Richtig berühmt wurde Nessie erst ab den 1930er Jahren. Im Jahr 1933 gab der Londoner George Spicer bekannt, er habe eine Bestie gesehen, die ein Lamm in ihrem Maul hatte. Es folgten Zeitungsberichte. Von da an ist die Zahl der Sichtungen explosionsartig angestiegen. 1934 schoss Robert Kenneth Wilson, ein Londoner Frauenarzt, das wohl berühmteste Foto von Nessie, dass sich später allerdings als Fälschung herausstellte. Auf dem "Fake"-Foto ist ein großes Wesen mit einem langen Hals zu sehen. 1994 gab Marmaduke Wetherell an, das Foto gefälscht zu haben - auch soll nicht der Arzt das Foto aufgenommen haben. Sein Name sei benutzt worden, um das Ganze glaubhafter zu machen.
In Wirklichkeit soll auf dem Bild ein Spielzeug-U-Boot mit einem Plastikkopf obendrauf zu sehen sein.
Doch Fälschungen hin oder her - das Interesse an Loch Ness und einem möglichen Wesen, das in diesem See haust, ist seitdem nicht abgebrochen.
3. Wie tief ist Loch Ness?
Es stellt sich die Frage: Hätte Nessie überhaupt genug Platz, um sich in Loch Ness zu verstecken? Tief genug wäre das Gewässer. Loch Ness ist ein Süßwassersee im Norden Schottlands, den Highlands. Nach Loch Lomond ist Nessies See gemessen an der Wasseroberfläche von 56,4 Quadratkilometern der zweitgrößte schottische See.
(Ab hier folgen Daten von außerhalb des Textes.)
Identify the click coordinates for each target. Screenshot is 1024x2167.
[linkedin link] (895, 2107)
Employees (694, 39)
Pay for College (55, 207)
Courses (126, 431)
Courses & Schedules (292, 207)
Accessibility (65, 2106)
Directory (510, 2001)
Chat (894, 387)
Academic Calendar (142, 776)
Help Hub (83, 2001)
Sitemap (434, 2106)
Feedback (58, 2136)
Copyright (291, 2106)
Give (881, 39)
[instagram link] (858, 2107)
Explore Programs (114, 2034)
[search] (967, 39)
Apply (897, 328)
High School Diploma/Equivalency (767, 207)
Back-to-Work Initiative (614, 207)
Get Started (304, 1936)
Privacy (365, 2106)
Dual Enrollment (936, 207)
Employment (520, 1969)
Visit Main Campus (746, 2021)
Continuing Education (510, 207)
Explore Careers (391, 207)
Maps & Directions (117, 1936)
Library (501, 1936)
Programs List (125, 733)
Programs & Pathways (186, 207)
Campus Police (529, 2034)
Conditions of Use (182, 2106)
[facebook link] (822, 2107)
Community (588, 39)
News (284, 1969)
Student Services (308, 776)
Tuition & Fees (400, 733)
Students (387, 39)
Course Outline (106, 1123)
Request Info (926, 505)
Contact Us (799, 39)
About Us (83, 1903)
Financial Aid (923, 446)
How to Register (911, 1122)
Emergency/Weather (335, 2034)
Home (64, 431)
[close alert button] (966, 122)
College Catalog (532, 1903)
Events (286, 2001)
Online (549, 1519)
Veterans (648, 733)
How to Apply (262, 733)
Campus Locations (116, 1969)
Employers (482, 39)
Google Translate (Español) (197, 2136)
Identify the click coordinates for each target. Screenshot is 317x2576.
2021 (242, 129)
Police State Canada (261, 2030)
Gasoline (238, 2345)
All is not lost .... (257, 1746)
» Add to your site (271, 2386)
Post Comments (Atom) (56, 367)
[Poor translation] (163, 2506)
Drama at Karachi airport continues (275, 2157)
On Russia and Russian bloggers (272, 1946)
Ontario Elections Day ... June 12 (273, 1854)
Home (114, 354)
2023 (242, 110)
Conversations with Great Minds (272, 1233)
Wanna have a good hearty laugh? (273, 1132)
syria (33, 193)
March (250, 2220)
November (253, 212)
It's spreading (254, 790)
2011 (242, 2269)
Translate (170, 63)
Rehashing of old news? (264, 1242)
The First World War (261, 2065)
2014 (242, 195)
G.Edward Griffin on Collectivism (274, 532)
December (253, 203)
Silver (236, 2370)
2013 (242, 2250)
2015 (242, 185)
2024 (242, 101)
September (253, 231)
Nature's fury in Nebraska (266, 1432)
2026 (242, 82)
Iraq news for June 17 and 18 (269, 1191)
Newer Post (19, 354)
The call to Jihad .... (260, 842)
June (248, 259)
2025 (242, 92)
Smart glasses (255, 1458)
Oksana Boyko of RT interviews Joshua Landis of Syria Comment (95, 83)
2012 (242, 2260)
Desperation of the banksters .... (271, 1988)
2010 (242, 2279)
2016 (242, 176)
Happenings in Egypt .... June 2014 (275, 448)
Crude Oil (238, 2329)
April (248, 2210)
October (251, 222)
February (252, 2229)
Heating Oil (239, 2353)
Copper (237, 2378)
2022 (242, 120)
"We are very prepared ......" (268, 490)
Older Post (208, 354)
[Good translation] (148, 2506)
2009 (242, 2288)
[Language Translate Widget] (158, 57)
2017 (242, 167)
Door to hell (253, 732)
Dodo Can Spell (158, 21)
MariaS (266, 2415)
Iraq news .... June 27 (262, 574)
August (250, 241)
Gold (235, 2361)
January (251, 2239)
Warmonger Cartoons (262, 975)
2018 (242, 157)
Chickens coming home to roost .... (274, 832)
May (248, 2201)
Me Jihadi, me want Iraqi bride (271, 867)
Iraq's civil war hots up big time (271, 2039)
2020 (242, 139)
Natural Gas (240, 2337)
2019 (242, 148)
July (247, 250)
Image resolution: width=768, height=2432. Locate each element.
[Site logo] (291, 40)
An der tiefsten Stelle ist der See 230 Meter tief.
4. Wie erklären die Wissenschaftler:innen die Sichtungen?
Auch wenn Loch Ness tief genug ist, so sind sich Wissenschaftler:innen einig, dass der See nicht Platz für eine ganze Population größeren Unterwasserlebewesen bieten könnte. Und eine größere Population müsste es sein, denn anders könnten die Tiere längerfristig ihre Existenz nicht sichern. Viele Wissenschaftler:innenund Kryptozoolog:innen (befassen sich mit Lebewesen, für deren Existenz es kaum Beweise gibt) führen die Sichtungen schlicht auf Falschmeldungen zurück oder darauf, dass gewöhnliche Tiere wie Robben oder große Fische mit einem "Monster" verwechselt wurden. Im Wasser treibende Holzstämme oder Luftspiegelungen werden ebenfalls gerne als Erklärung verwendet.
Die Theorie, Nessie sei ein Überrest aus dem Zeitalter Mesozoikum, weil etliche Beschreibungen an einen Plesiosaurus erinnern, halten Expert:innen mittlerweile für sehr unwahrscheinlich.
Im Sommer 2003 untersuchte der Sender BBC Loch Ness mit 600 Sonarstrahlen - von Nessie fehlte jedoch jede Spur. Außerdem gibt es, Fälschungen ausgenommen, kein einziges authentisches Foto vom Seeungeheuer und es wurden nie Knochenreste von früheren Nessies oder einem möglichen Plesiosaurus gefunden.
5. Was wären die Highlands ohne Nessie?
Den Schotten konnte nichts Besseres passieren als Nessie. Der Tourismus boomt - selbst wenn das Seeungeheuer ins Reich der Legenden gehört. Urlauber strömen dennoch in Scharen nach Inverness und Loch Ness, um den See zu sehen, um den sich so viele Geschichten ranken. Eine riesige Ausstellung im "Loch Ness Centre" beschäftigt sich nur mit dem Mythos Nessie und historischen Ereignissen rund um Loch Ness. Die schottischen Highlands wären wohl um eine wichtige Attraktion ärmer, würde niemand mehr an die Legende des Seeungeheuers glauben.